◆ Trecho:
OPINIÃO

Por Paolo D’Aprile

 

A história do golpe já está escrita, desde a Lava Jato pra cá sabemos todos seus pormenores, assistimos de camarote à destruição da credibilidade democrática.

Vimos Dilma ser deposta, vimos Temer e sua reforma trabalhista criar milhões de desempregados, fatiar o trabalho, destruir os sindicatos. Vimos a lógica do lucro dilapidar o patrimônio nacional, primeiro arruinando e depois vendendo as estatais mais lucrativas e eficientes a preço de banana, como a Petrobras e os Correios. Vimos a reforma da previdência acabar com a seguridade social, vimos o maior líder popular das Américas ser jogado na masmorra, vimos a eleição do novo fascismo que de novo não tem nada. Vimos tudo. Vimos o ataque do capital especulativo destruir Brumadinho, vimos a Amazônia em chamas e o Pantanal em cinzas. Vimos os irmãos indígenas serem massacrados, vimos as comunidades do Rio pilhadas pelas milícias e fuziladas por helicópteros assassinos. Vimos a cultura brasileira ser humilhada, destroçada em favor do sistema privado de ensino. Vimos nossos museus virar fumaça. Vimos bairros inteiros de São Paulo destruídos pela ganância da especulação imobiliária por terem sido abandonados pelos órgãos municipais que deveriam zelar por eles. Vimos a pandemia ser negada, vimos nosso povo morrer sem oxigênio. Vimos os generais, os mesmos que hoje desfilam em Brasília, fazerem acordes espúrios para ganhar dinheiro sobre a vida de cada um de nós. Vimos enfiar goela abaixo dos pacientes remédios falsos. Vimos a fome voltar com tudo e nosso povo brigando por ossos e cestas básicas. Vimos filas nas vilas e favelas, vimos a força da grana destruir as nossas coisas mais belas. Vimos mesmo. Vimos tudo. Vimos crianças sumir para nunca mais voltar, vimos metralhadoras de soldados atirar contra famílias em seus carros, vimos Marielle em uma poça de sangue e sua lembrança sendo rasgada pelas mãos covardes de arrombados mequetrefe. Vimos a cínica risada do poder tripudiando da dor e do luto do povo brasileiro.

◆ Registros de dados:

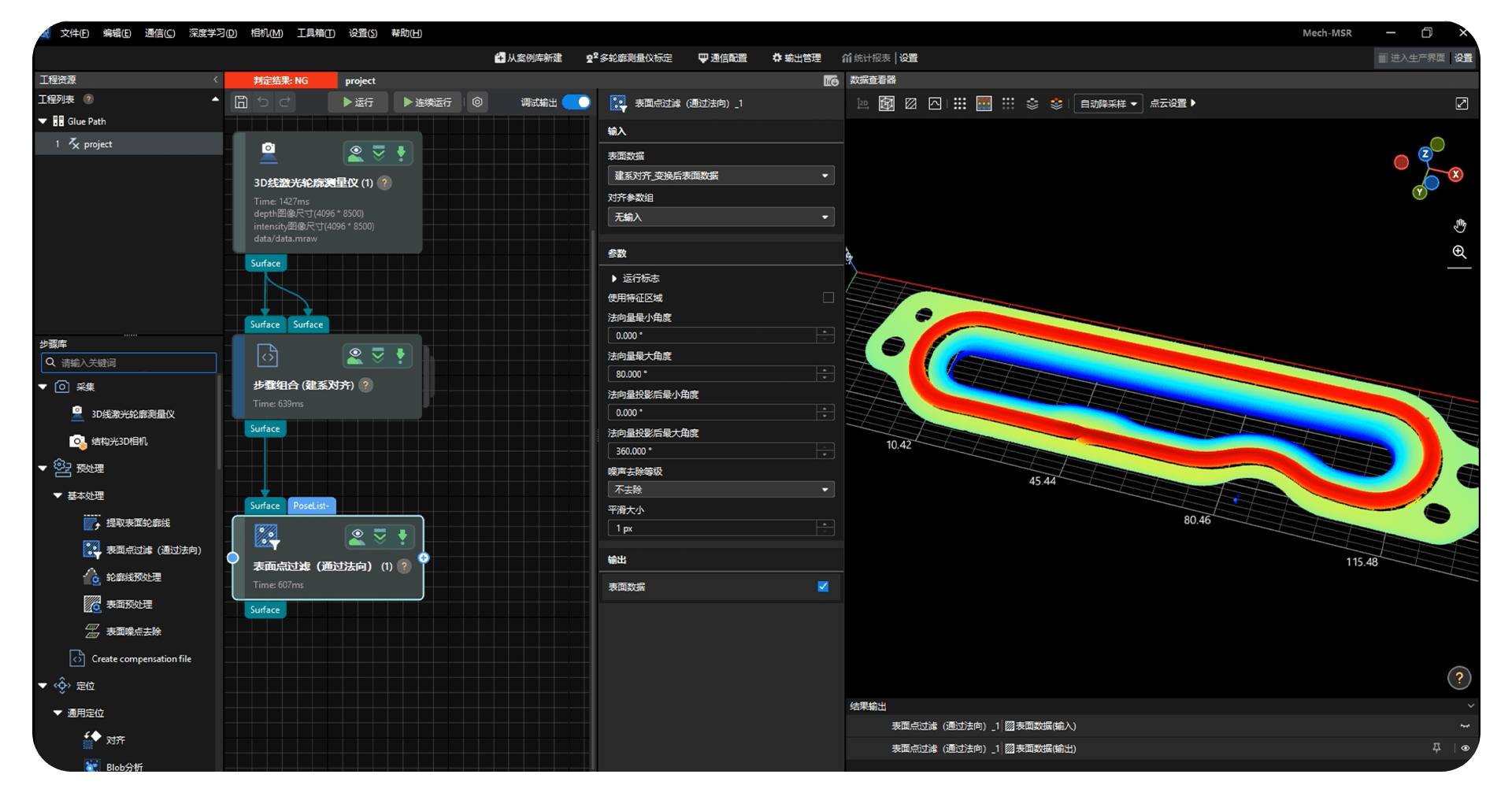Toggle the 调试输出 switch off
1512x789 pixels.
pyautogui.click(x=576, y=102)
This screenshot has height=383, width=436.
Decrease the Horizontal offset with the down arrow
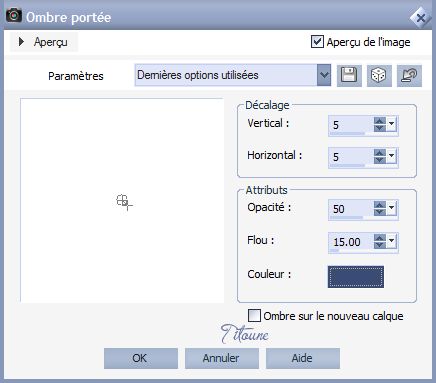pyautogui.click(x=380, y=160)
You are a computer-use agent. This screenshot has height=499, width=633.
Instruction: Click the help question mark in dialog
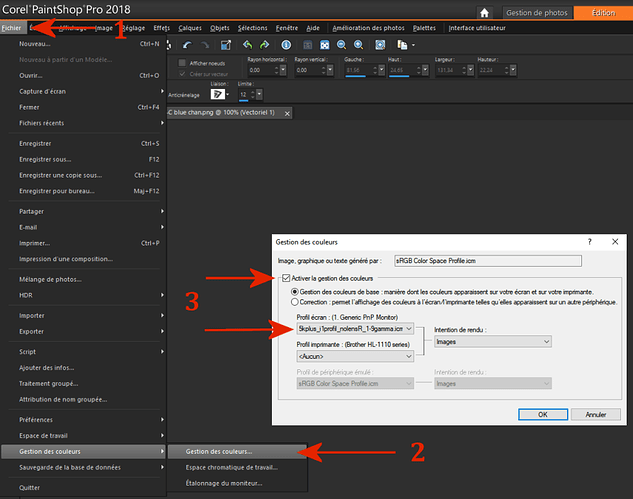[591, 242]
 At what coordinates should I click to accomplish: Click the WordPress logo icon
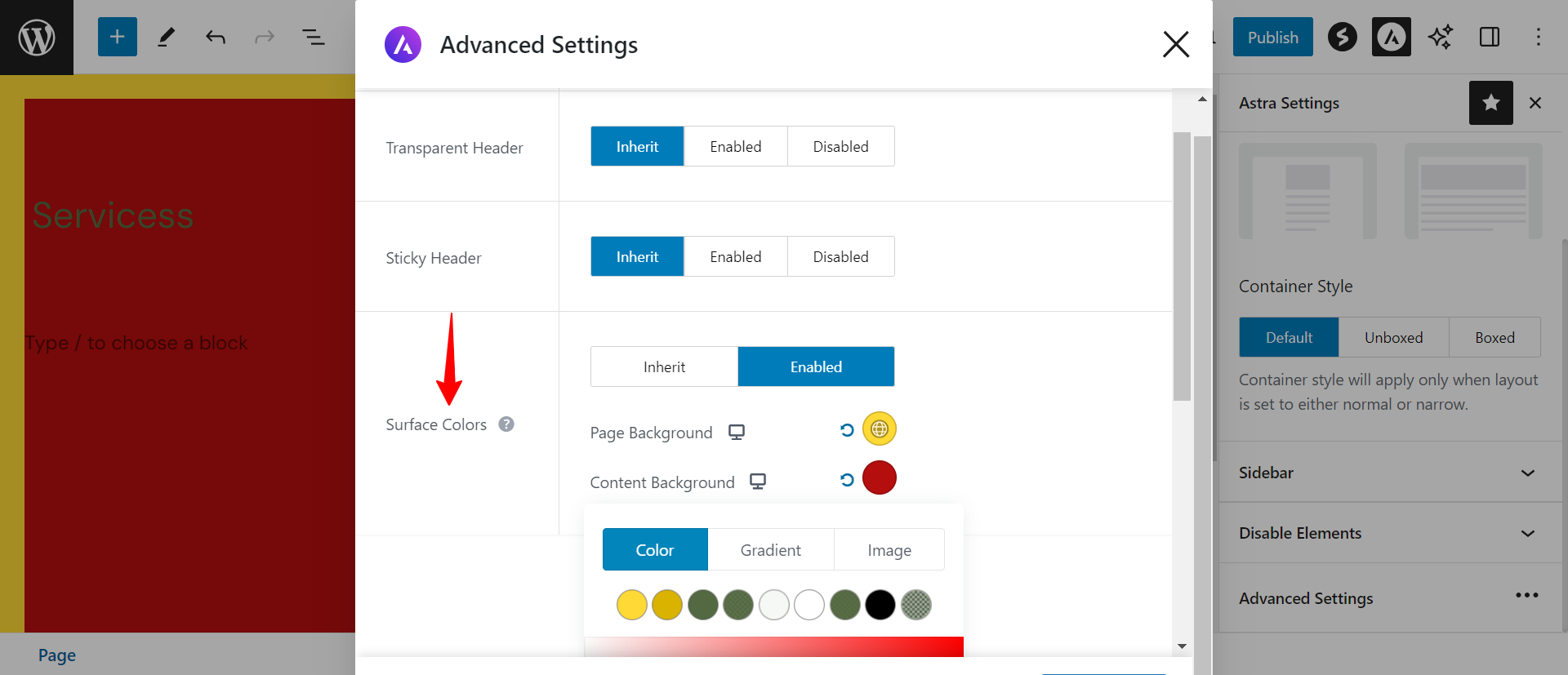point(37,38)
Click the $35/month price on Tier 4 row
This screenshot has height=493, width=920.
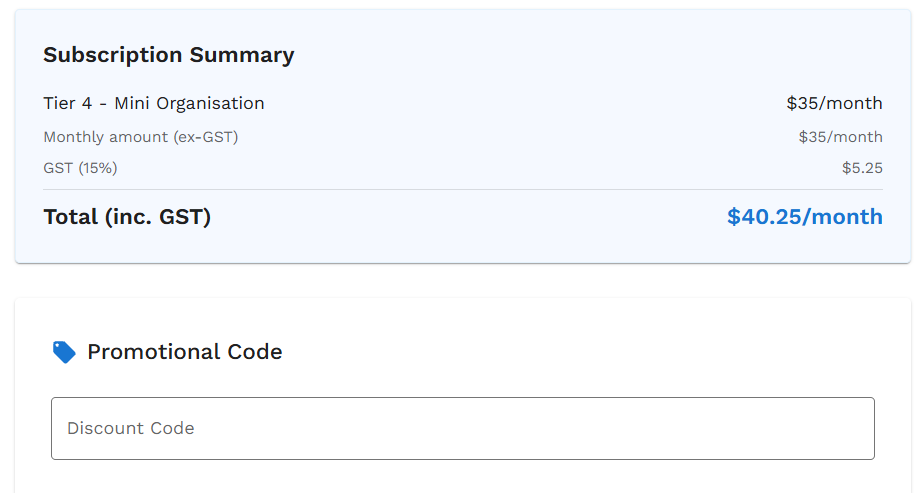pos(834,103)
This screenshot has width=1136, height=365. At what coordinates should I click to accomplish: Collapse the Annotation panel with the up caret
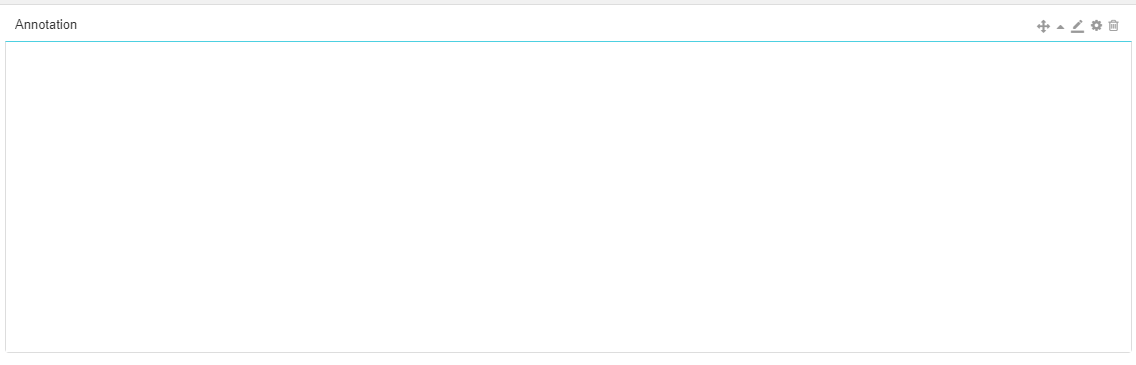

◆ Tarefas a fazer:
1. Quais estatais o trecho cita como vendidas a preço de banana?
2. Diga se cada frase concorda com o trecho, respondendo sim ou não e citando as palavras que decidem:
(a) O trecho afirma que a Amazônia pegou fogo.
(b) O trecho afirma que os museus foram reformados.
(c) O trecho afirma que bairros do Rio foram destruídos pela especulação imobiliária.
Os registros não fazem falta aqui.

◆ Tarefas resolvidas:
1. A Petrobras e os Correios.

2.
(a) Sim: "vimos a Amazônia em chamas".
(b) Não: "Vimos nossos museus virar fumaça."
(c) Não: "Vimos bairros inteiros de São Paulo destruídos pela ganância da especulação imobiliária".